■ Directions for this task
Return every line of the records below unchanged, but leave the pictures out.

Entries taken from a collection:
--- begin ---
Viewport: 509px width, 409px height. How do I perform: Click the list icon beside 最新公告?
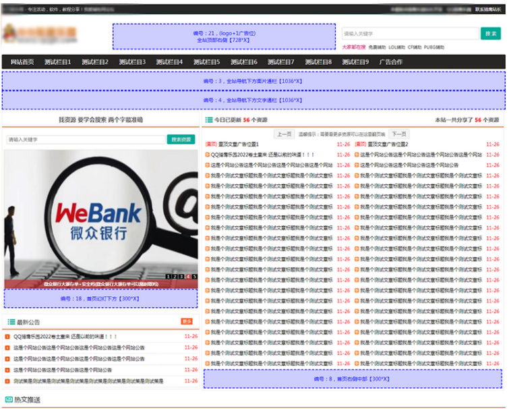pos(11,322)
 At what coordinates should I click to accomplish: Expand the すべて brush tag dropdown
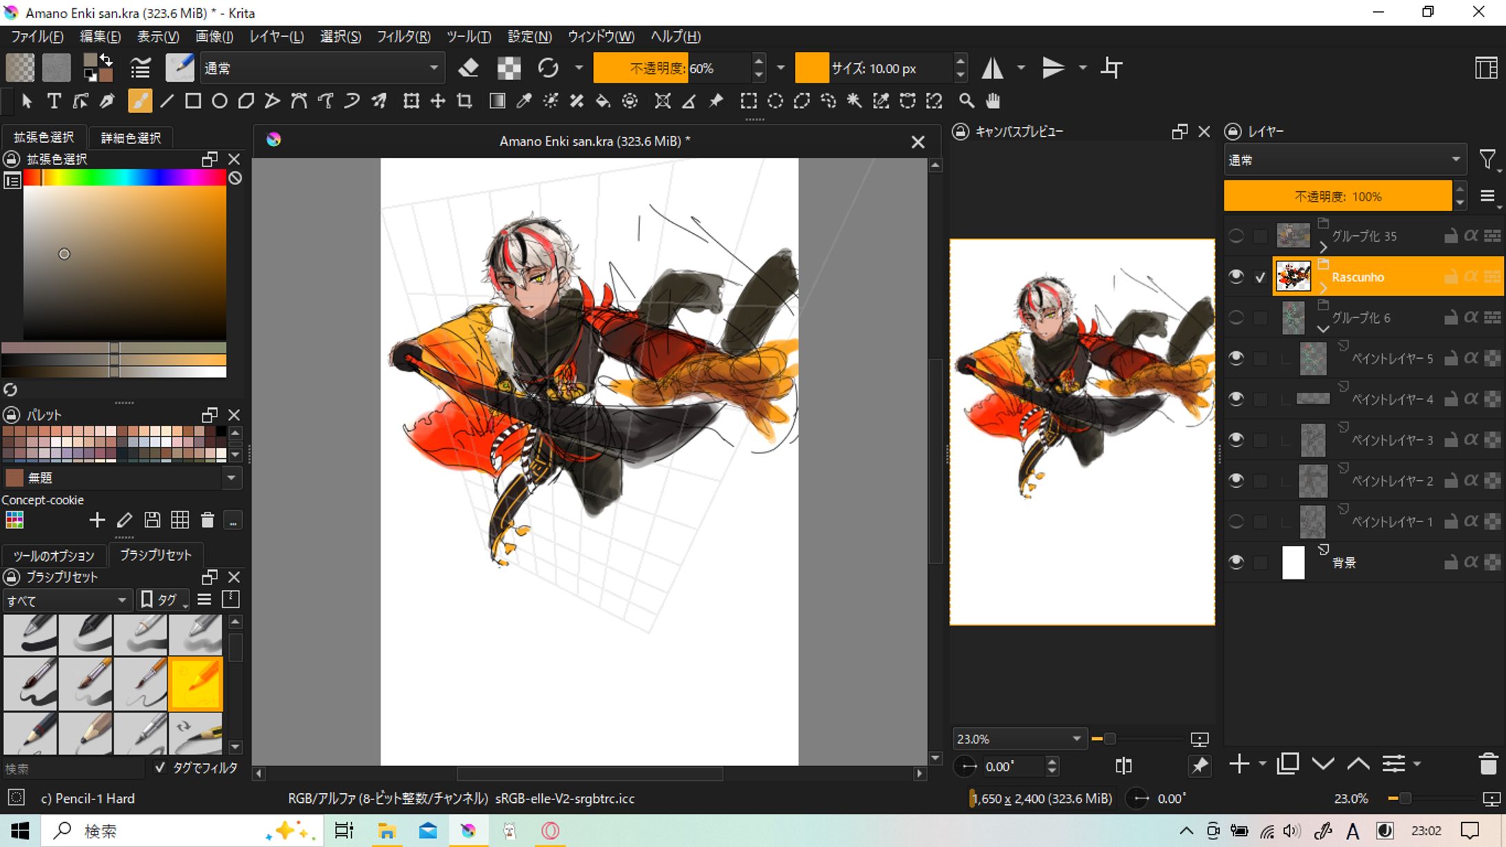pyautogui.click(x=66, y=600)
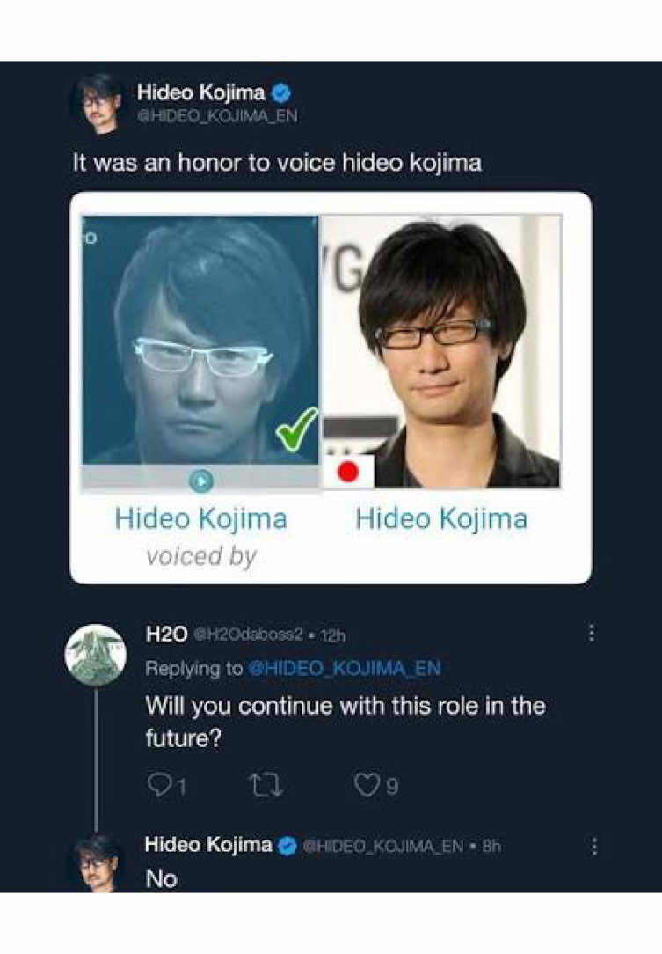Click the blue-tinted Kojima character image
Viewport: 662px width, 954px height.
point(200,340)
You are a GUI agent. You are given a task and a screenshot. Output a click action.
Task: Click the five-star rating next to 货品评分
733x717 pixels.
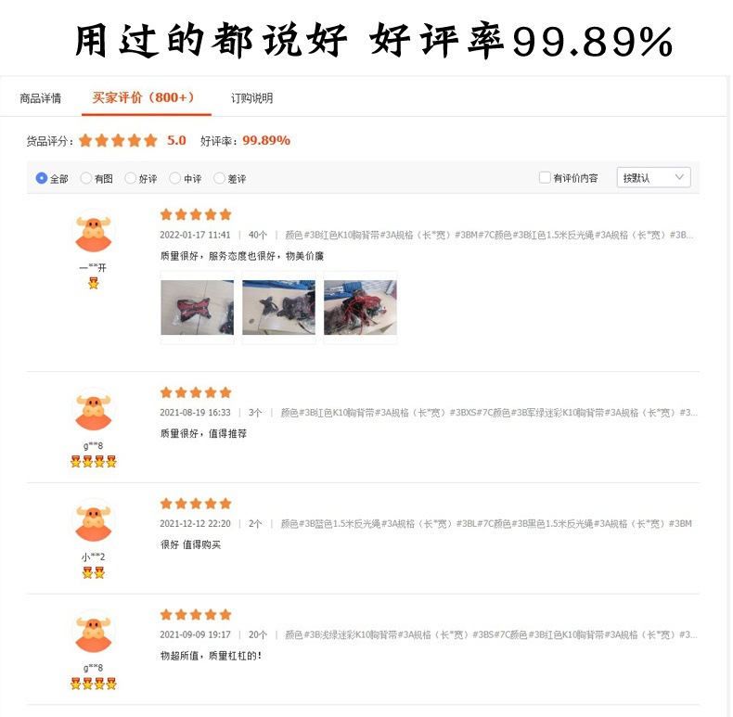118,140
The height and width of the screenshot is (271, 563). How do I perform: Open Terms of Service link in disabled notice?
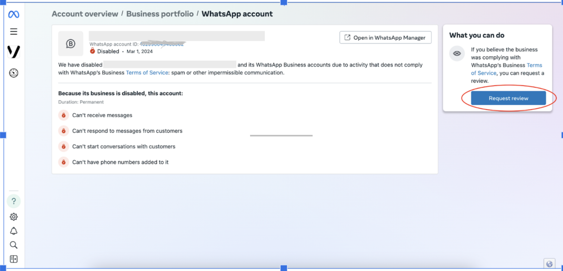147,73
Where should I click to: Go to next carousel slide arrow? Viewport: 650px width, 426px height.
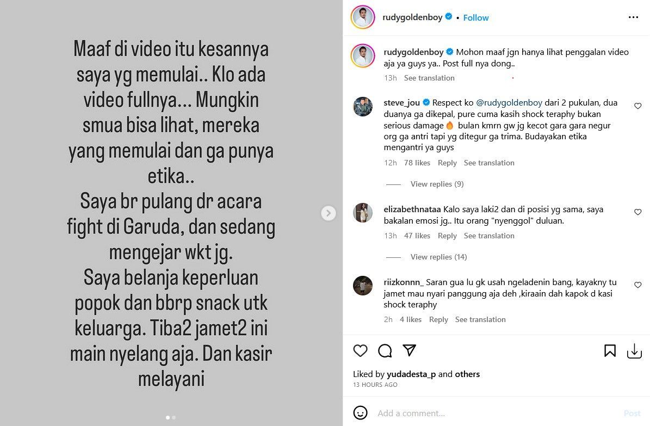(329, 213)
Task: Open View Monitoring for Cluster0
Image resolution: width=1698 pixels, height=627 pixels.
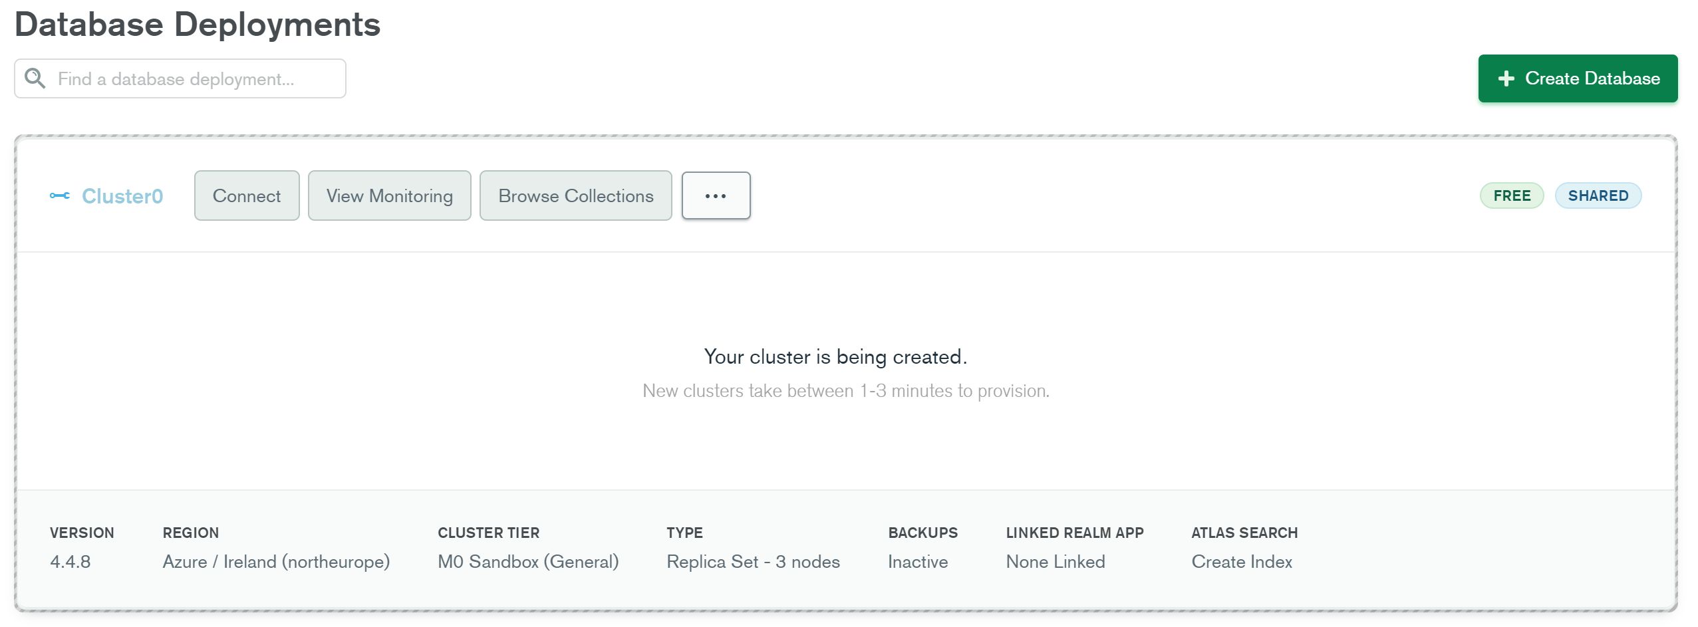Action: [389, 195]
--- end ---
■ Reply
Viewport: 509px width, 409px height. How do I perform: Click the list icon beside 最新公告?
pos(11,322)
 At what coordinates should I click to accomplish: Expand the すべて brush tag dropdown
pyautogui.click(x=66, y=600)
Click the blue-tinted Kojima character image
Viewport: 662px width, 954px height.
point(200,340)
You are a GUI agent. You are given a task and a screenshot. Output a click action.
Task: Click the five-star rating next to 货品评分
733x717 pixels.
118,140
The height and width of the screenshot is (271, 563). How do I perform: Open Terms of Service link in disabled notice?
147,73
Where should I click to: Go to next carousel slide arrow? Viewport: 650px width, 426px height.
(329, 213)
Task: Open View Monitoring for Cluster0
Image resolution: width=1698 pixels, height=627 pixels.
Action: [389, 195]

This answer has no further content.